Between and around the Fort and the Mosque, a city was laid down. The city, with walls surrounding it from all sides, had 13 gateways and 14 wicket gates. Within its confines, were ancient remnants like the Nigambodh Ghat and Neeli Chhatri, sites that go back to ancient Indraprastha itself. There are multitudes of mosques and dargahs strewn all over the place. There are bazaars founded in the manner of Iranian and Arab souks. Ultimately, we have the grand mosque, the Jama masjid, built on a hill, looking over the entire city. It was then, as it is now, a symbol of faith and grandeur. Structures like the Matia mahal and Turkman gate acted as foci for the development of more bazaars and residences around them. We also see many temples, dargahs and mosques (new and old) shaping up the environs. But that’s not it. The real delight of the place are the havelis. Huge residences like the Rang mahal and the Haksar Haveli, are only a few of many. Amidst all this, how can Chandni Chowk be ignored. It was built by none other than the Princess Jahanara herself. She was the eldest daughter of Shahjahan, and a sister to both Dara Shikoh and Aurangzeb. After the war of succession, she immersed herself in realising her more architectural capacities. She build the Chowk, the Begum ka Serai and Begum ka Bagh. Chandni Chowk was to be a market square and it carries on in that capacity to this day. Rana Safvi has been so meticulous about detail, she has even mentioned the roads and lanes with their respective names, along with the people who resided there. So, for instance, we have the area Ballimaran, which not only housed the Nawabs of Loharu and Hakim Ajmal Khan, but has a small by lane, Gali Qasim Jaan, which is famous for Ghalib ki haveli. There is Dharmpura which is a nest for Jain mandirs like the Bada and Chota Jain Mandirs. Besides these, there are many Koochas and Katras, which have their own brickwork of fame. Havelis and Mahals with famous associations can be seen all over these places. One of these is Sir Syed Ahmed Khan’s haveli, found near Faiz Bazar. The author relates quite a story about this one, which would better be left for the reader to discover.
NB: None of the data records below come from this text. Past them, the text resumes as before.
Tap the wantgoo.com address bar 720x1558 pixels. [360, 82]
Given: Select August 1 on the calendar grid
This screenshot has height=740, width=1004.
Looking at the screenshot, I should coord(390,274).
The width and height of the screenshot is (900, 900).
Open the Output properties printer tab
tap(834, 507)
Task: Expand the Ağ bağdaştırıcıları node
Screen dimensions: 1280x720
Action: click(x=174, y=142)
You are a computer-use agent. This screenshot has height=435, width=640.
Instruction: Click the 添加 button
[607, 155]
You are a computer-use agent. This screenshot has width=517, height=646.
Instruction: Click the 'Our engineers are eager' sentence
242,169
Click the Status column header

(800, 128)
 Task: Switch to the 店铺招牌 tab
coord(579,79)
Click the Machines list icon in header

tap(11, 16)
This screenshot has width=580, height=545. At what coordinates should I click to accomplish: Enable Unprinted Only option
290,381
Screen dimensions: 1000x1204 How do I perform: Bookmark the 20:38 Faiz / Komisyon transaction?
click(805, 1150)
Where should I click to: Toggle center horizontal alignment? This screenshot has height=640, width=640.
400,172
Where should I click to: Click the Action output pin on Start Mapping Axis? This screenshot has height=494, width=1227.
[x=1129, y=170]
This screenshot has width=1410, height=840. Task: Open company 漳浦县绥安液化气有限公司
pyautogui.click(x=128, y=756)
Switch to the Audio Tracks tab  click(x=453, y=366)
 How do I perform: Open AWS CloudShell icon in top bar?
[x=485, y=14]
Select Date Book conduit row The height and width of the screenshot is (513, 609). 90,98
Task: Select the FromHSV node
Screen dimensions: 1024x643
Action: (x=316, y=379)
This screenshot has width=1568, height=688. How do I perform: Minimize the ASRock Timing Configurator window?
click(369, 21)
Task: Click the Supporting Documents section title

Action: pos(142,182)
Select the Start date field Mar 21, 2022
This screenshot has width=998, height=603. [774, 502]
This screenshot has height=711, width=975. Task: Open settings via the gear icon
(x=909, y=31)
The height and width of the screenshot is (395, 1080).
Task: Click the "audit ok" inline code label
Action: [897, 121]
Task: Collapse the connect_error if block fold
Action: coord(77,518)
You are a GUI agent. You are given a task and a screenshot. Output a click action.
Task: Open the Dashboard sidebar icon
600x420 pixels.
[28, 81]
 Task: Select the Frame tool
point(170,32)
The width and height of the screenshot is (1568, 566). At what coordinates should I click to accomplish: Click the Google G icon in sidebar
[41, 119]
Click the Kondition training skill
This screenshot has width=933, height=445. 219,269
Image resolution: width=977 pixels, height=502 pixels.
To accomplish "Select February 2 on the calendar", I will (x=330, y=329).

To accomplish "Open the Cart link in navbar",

As we move out of the walled city, and into the 19th century, there are British monuments that aren’t merely distant silhouettes anymore. The St. James church was built by Col. James Skinner and consecrated in 1836. It served as the principal church till the Viceroy church was built. Then there was the Delhi College, which had illustrious alumni like Sir Syed himself. The Kashmiri darwaza, from which the British exited or entered Shahjahanabad, later became a sad memory during 1857, when Bahadur Shah Zafar’s sons’ heads were hung on it.
A salient mention of the many gardens like the Qudsia Bagh and Roshanara Bagh (built by younger sister of Jahanara), cannot be dispensed with. They are testimonies to the Mughal women’s superior esthetic sense. As we see move in time, towards 1857 and beyond, the stage is set for the coming deterioration. The ridge of 1857 fame, and the plight that befell Shahjahanabad and its people, take the book to its apogee. Although much has been written about the great revolt, the author revisits the places and events that demolished Shahjahanabad as a Mughal bastion. The Zafars and Ghalibs could only be a witness to a dying day. But nearly 150 years later, Shahjahanabad lives on. In it’s festivities, and its food. In it’s people and their culture. Although the partition in 1947, wreaked havoc on the city of Delhi, and many left their homes for newer abodes, there is still an uninterrupted character to Old Delhi. One that has continued ever since Shah Jahan placed the foundation of the Lal Qila. Old Delhi is a living city, because these stones, this heritage, is quite unlike the ruins that can only be seen and heard. These stones, abuzz with life around them, can speak.